_Task brief:_ I would like the line with "Viewport: 596px width, 421px height." and every line after it, down to the end of the entries below, output exactly and without pictures.

*** Data for this exercise ***

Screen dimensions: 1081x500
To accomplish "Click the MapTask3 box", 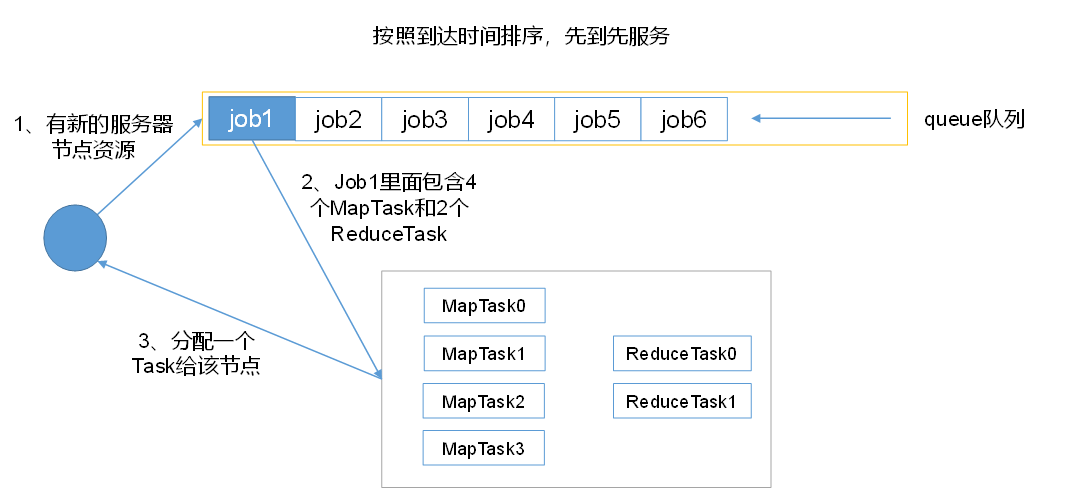I will [x=483, y=449].
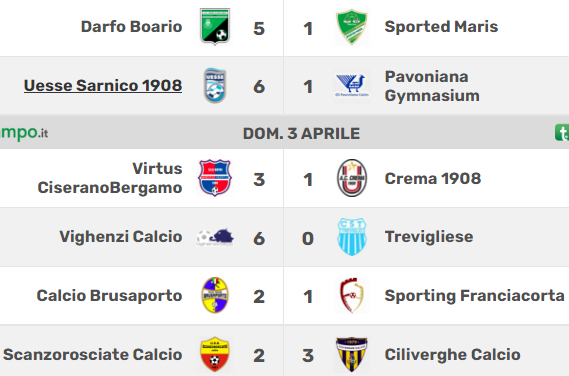The height and width of the screenshot is (376, 569).
Task: Click the Sported Maris green shield logo
Action: (352, 26)
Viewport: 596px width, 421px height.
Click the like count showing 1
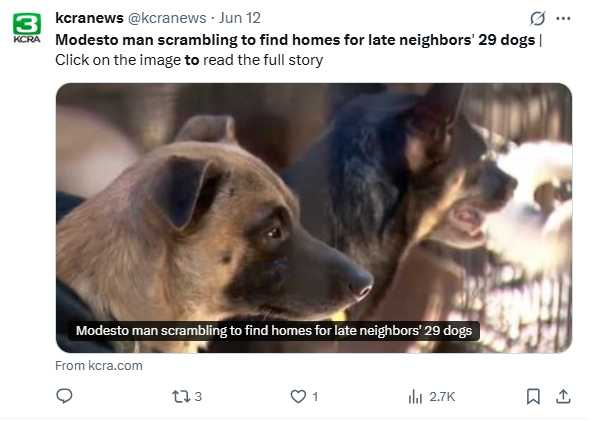[x=315, y=397]
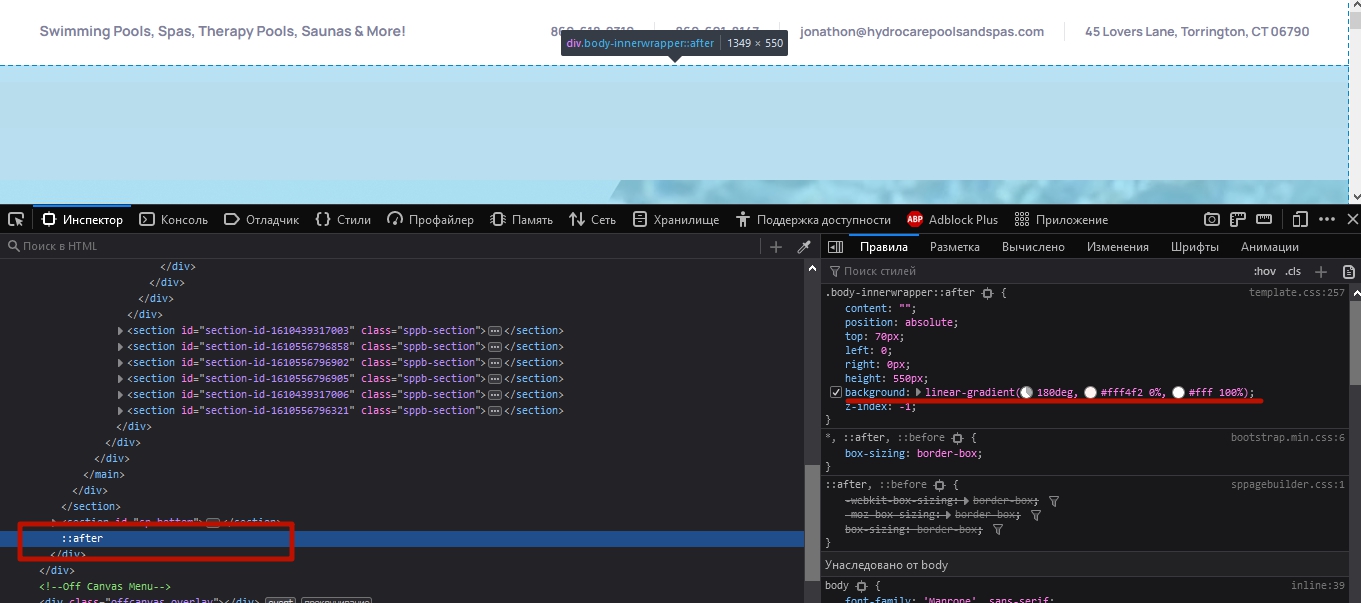Open the Вычислено tab
Viewport: 1361px width, 603px height.
1033,247
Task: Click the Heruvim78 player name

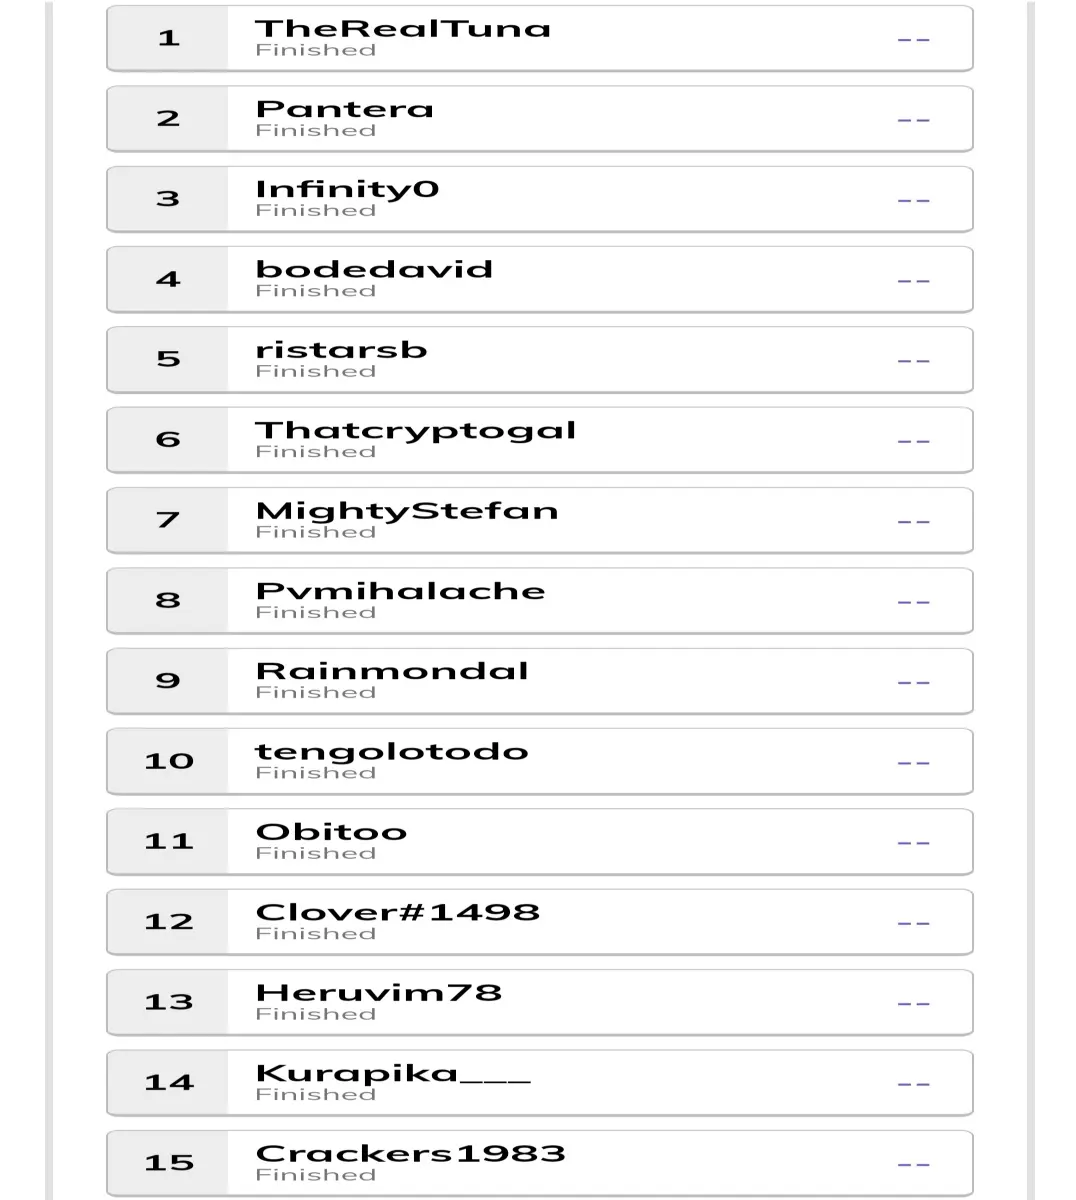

*** End of Data for this exercise ***

_Response box:_
Viewport: 596px width, 421px height.
Click the like count showing 1
[x=315, y=397]
Open the Вычислено tab
Viewport: 1361px width, 603px height.
1033,247
Task: Click the Heruvim78 player name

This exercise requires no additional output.